In den LEDs kommt Gallium-Nitrid als Lichtquelle zum Einsatz, kombiniert mit einer Saphirschicht, die als Reflektor dient. Die Purdue-Forschern tauschten die Saphirschicht gegen eine aus Zirconium-Nitrid, das allerdings den Nachteil hat, dass es mit Silizium chemisch reagiert und dabei seine Eigenschaften verändert. Daher werden die beiden Schichten mit Aluminium-Nitrid voneinander isoliert.
Die Forscher gehen davon aus, dass ihr Ansatz es der Industrie ermöglicht, deutlich günstigerer weiße LEDs herzustellen, zumal sich diese auf diesem Weg auch auf großen Wafern in hoher Stückzahl fertigen lassen. Die so entstehenden LEDs sollen zudem langlebiger sein.

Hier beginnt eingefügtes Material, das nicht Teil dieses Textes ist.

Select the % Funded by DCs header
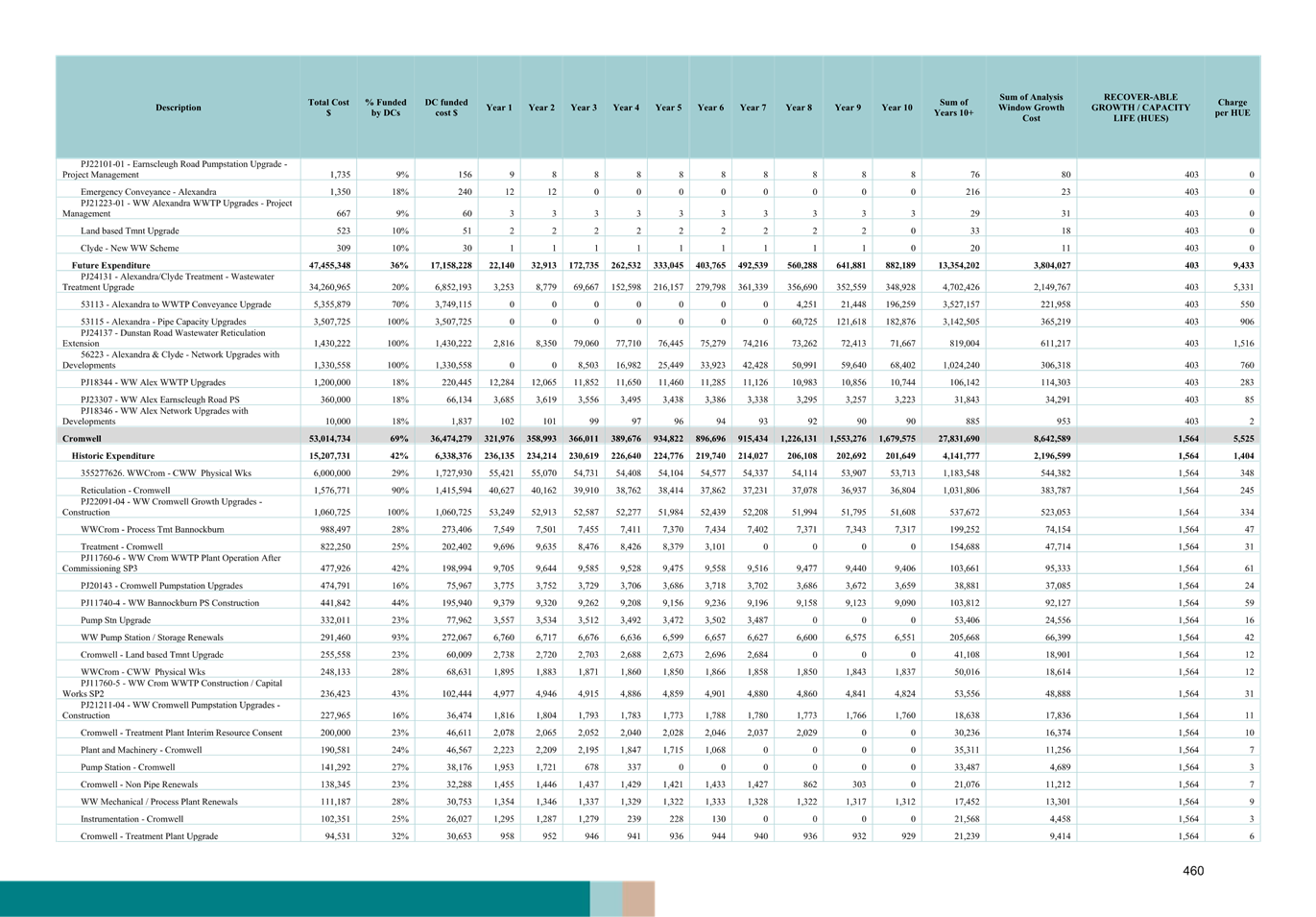This screenshot has height=917, width=1316. 386,108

Damit können dann auch LED-Lampen, die wesentlich energieeffizienter sind als Glühbirnen, deutlich billiger werden, was ihrer Verbreitung einen Schub geben dürfte. Während Glühbirnen nur 10 Prozent der zugeführten Energie in Licht umsetzen und 90 Prozent in Wärme, liegt die Effizienz von LEDs zwischen 47 und 64 Prozent.
Die Forscher gehen davon aus, dass bereits in zwei Jahren bezahlbare LED Lampen zu haben sein werden.